Как раз в эти дни в театре Станиславского шла пьеса Булгакова «Дни Турбиных» по его знаменитому роману «Белая гвардия». Пискатор недавно поставил пьесу в Берлине, где она имела огромный успех. Действие последнего акта происходит в Киеве, в доме Турбиных: братья Турбины и их друзья, верные царю офицеры, в последний раз собираются вместе, прежде чем отправиться на смерть. В последней сцене, когда издалека доносится пение «Интернационала», которое становится все громче и сильнее, как все громче и сильнее звучат шаги входящих в город большевиков, братья Турбины с друзьями запевают гимн Российской империи «Боже, Царя храни!». Каждый вечер, когда на сцене братья Турбины с товарищами запевали «Боже, Царя храни!», зал вздрагивал, то здесь, то там в темноте раздавались с трудом сдерживаемые рыдания. Когда занавес опускался и вспыхивал свет, заполнявшая партер пролетарская толпа резко оборачивалась взглянуть в глаза зрителям. У многих глаза были красными, у многих по лицу текли слезы. Из партера доносились громкие оскорбления и угрозы: «Ах, ты плачешь, да? Плачешь по своему царю? Ха! Ха! Ха!» — по театру пробегал злобный смех.

— В котором из персонажей твоей пьесы спрятан Христос? — спрашивал я у Булгакова. — Кого из персонажей зовут Христом?

— В моей пьесе у Христа нет имени, — отвечал Булгаков дрожащим от страха голосом, — нынче в России Христос — никчемный персонаж. В России ни к чему быть христианами. Христос нам больше не нужен.

— Ты боишься назвать мне его имя, — говорил я, — ты боишься Христа.

— Да, я боюсь Христа, — тихо отвечал Булгаков, глядя на меня с испугом.

— Вы все боитесь Христа, — говорил я Булгакову, с силой сжимая ему запястье, — но отчего вы боитесь Христа?

Булгакова я любил. Любил с того дня, когда я увидел, как он тихонько плачет, сидя на лавочке на площади Революции, а перед ним течет московская толпа — нищая, оборванная, бледная, грязная толпа, люди с мокрыми от пота лицами, влажными и мягкими лицами моллюсков. Высоко над крышами, в небе цвета старинного серебра, как оклад на иконе, вставала бледная, безжизненная луна, которая напоминала и бледное сияние лика Богородицы, и поднимающееся из прозрачных глубоких вод лицо утопленника. У проходивших перед Булгаковым людей были такие же серые, бесформенные лица, потухшие, водянистые глаза, как у монахов, отшельников, нищих, толпящихся на иконах за Богородицей.

<…>

— Христос нас ненавидит, — негромко повторял Булгаков.
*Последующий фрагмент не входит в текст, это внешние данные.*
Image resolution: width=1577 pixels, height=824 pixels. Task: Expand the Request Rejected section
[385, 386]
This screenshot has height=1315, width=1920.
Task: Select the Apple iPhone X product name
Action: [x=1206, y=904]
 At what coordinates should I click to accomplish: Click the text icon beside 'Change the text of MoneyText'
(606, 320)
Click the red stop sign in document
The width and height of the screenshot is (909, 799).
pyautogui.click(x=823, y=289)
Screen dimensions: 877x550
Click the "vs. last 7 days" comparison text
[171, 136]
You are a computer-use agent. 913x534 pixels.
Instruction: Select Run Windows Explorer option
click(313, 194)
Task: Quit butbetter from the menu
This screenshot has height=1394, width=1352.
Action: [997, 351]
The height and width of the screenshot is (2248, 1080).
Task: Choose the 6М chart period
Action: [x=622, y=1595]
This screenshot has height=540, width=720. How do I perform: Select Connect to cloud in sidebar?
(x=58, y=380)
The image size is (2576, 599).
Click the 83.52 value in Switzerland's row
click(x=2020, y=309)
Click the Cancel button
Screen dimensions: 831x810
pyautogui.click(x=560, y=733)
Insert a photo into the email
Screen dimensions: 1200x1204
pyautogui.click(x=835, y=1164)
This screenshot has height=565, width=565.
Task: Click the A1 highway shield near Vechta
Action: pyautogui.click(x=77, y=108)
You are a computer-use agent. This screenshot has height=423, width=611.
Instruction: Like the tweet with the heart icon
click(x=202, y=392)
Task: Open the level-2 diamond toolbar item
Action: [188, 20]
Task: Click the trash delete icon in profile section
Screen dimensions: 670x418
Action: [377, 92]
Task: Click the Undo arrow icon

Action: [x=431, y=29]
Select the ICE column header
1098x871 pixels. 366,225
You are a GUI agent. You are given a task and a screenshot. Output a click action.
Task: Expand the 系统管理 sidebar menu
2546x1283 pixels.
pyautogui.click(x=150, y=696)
Стояли пасхальные дни, однако колокола молчали. На колокольнях тысяч московских церквей колокола висели молча, свесив распухшие языки, словно вывешенные вялиться на солнце коровьи головы. На белом с зелеными и голубыми прожилками небе, которое уже пошло трещинами, словно льдина на первом теплом весеннем ветерке, постепенно открывалось огромное зеленое око весны. Я шагал рядом с Булгаковым и чувствовал этот взгляд, пристальный взгляд большого зеленого ока, которое постепенно открывалось на небе, чувствовал, что на меня смотрит весна, ощущал затылком ее горячее коровье дыхание.

Небо над Москвой было не похоже на небо на старинных иконах Симона Ушакова из церкви Грузинской Божьей Матери — где морщинистые, похожие на стариков ангелочки толпятся вокруг Христа, у которого осунувшееся, одеревенелое лицо. Спаситель Ушакова напоминает испанских Христов с человеческими волосами и бородой, с настоящими человеческими зубами, с человеческими ногтями на деревянных пальцах, со стеклянными, блестящими, словно человеческие, глазами. Московское небо не похоже на зеленое небо древних народных икон, где красные и желтые ангелы порхают вокруг желтого солнца, у которого, как у человеческого глаза, есть ресницы. Зато оно напоминает весеннее небо Шагала, когда теплое дуновение весны постепенно растапливает стеклянный, ледяной зимний воздух вокруг домов, деревьев, животных. Над Москвой-рекой, на Поклонной горе, на Воробьевых горах небо превращается в пейзаж с белыми облаками и зеленой травой, с лазурными коровами, осликами-скрипачами, лошадьми с огромными, косыми, распахнутыми до самого горизонта глазами: горячее дыхание коровы-весны освобождало из стеклянного плена дома, деревья, холмы, животных, застывших в холодном сверкающем воздухе, как застывает во льду рыба.